··· SOURCE RECORDS

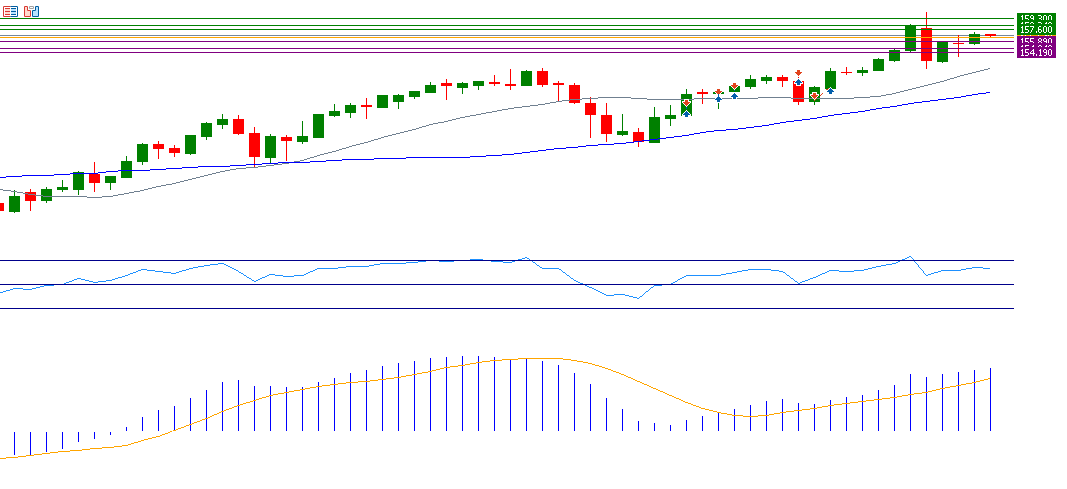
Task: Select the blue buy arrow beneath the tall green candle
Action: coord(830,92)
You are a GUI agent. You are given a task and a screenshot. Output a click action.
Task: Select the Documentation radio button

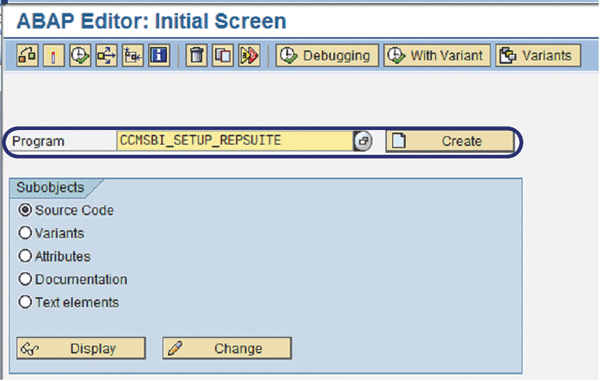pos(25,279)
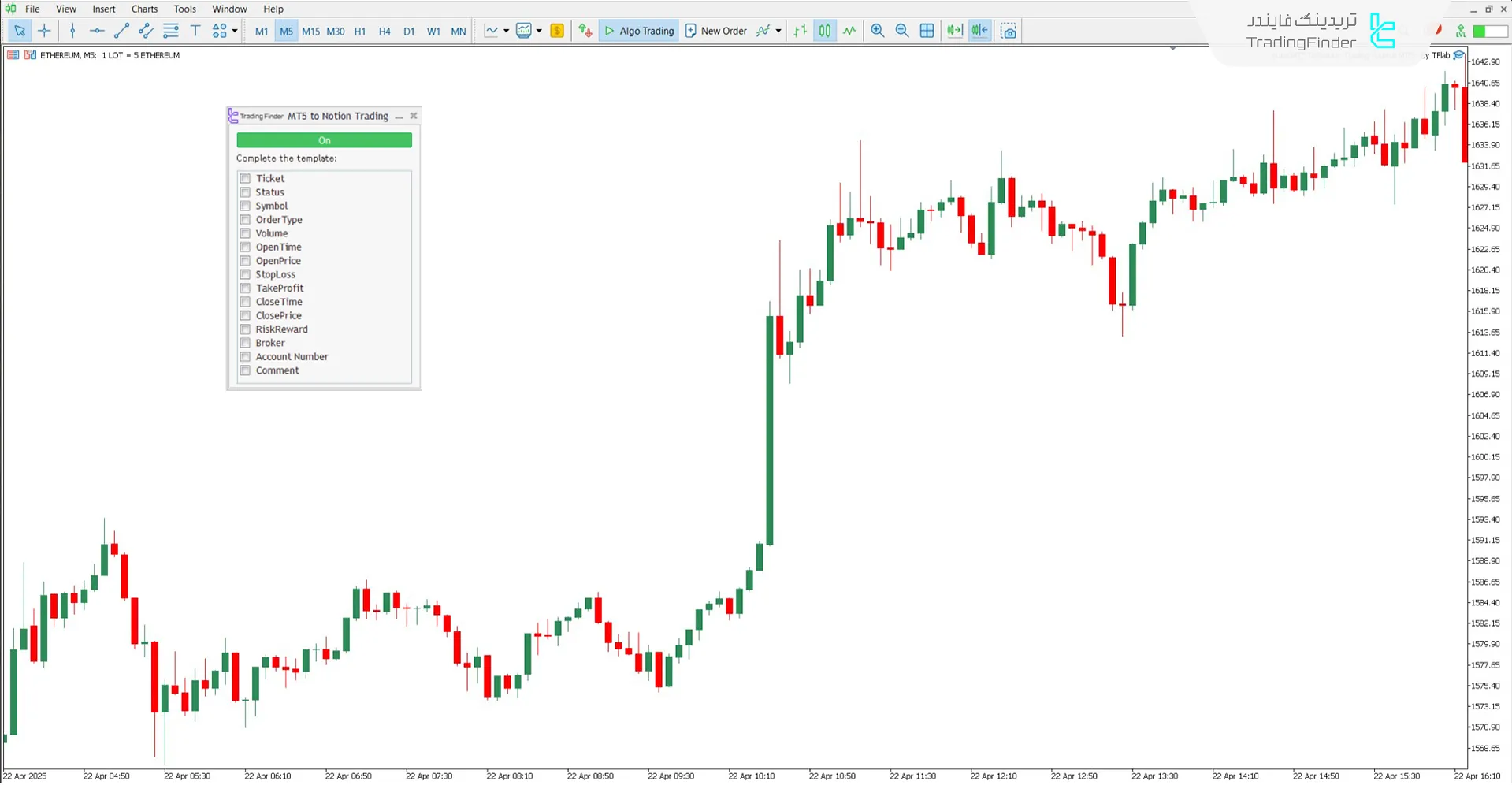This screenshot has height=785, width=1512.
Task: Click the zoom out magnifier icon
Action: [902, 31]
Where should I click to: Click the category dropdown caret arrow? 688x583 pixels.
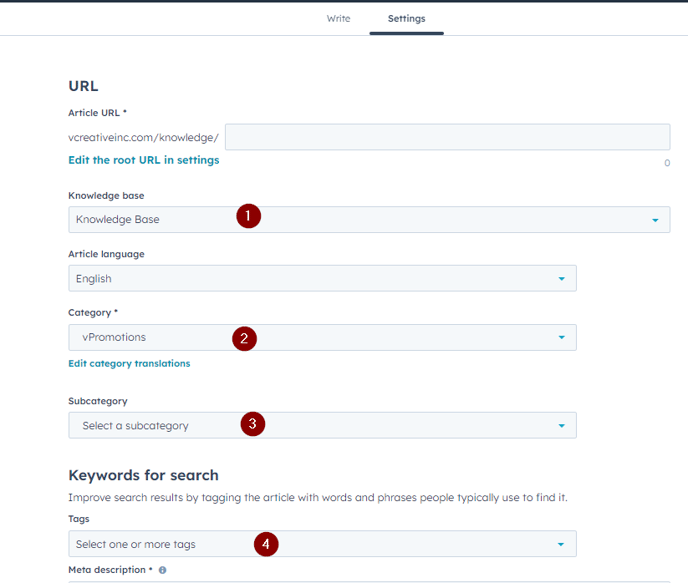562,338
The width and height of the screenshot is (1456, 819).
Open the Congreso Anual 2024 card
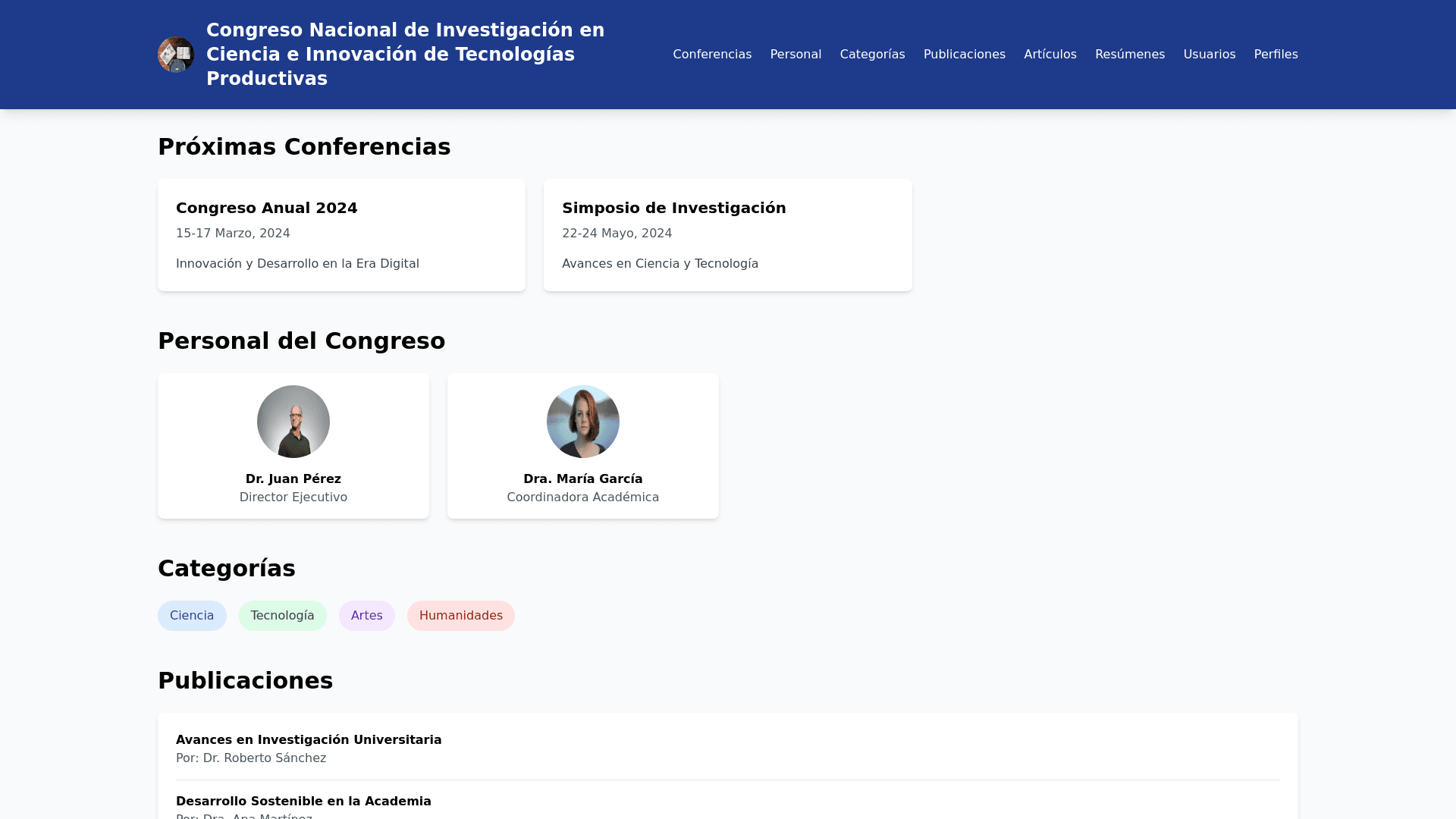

······

WORK INSTRUCTIONS> Copy out every one of the entries above word for word, leaving out the pictures.

RESPONSE TO THIS EXERCISE>
Task: Select the blue buy arrow beneath the tall green candle
Action: coord(830,92)
You are a GUI agent. You are given a task and a screenshot. Output a click action.
Task: Select the Documentation radio button

pos(25,279)
This screenshot has height=785, width=1512.
Task: Click the zoom out magnifier icon
Action: [902, 31]
Where should I click to: Click the category dropdown caret arrow? 688x583 pixels.
562,338
The width and height of the screenshot is (1456, 819).
Open the Congreso Anual 2024 card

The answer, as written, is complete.